• **Activity**
Below are some records. Print all of them exactly as they appear.

(Saved data entries)
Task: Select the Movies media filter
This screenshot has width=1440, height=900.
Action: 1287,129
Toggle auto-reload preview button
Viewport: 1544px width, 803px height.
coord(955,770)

• **Response**
Task: Select the Movies media filter
This screenshot has width=1440, height=900.
Action: 1287,129
Toggle auto-reload preview button
Viewport: 1544px width, 803px height.
coord(955,770)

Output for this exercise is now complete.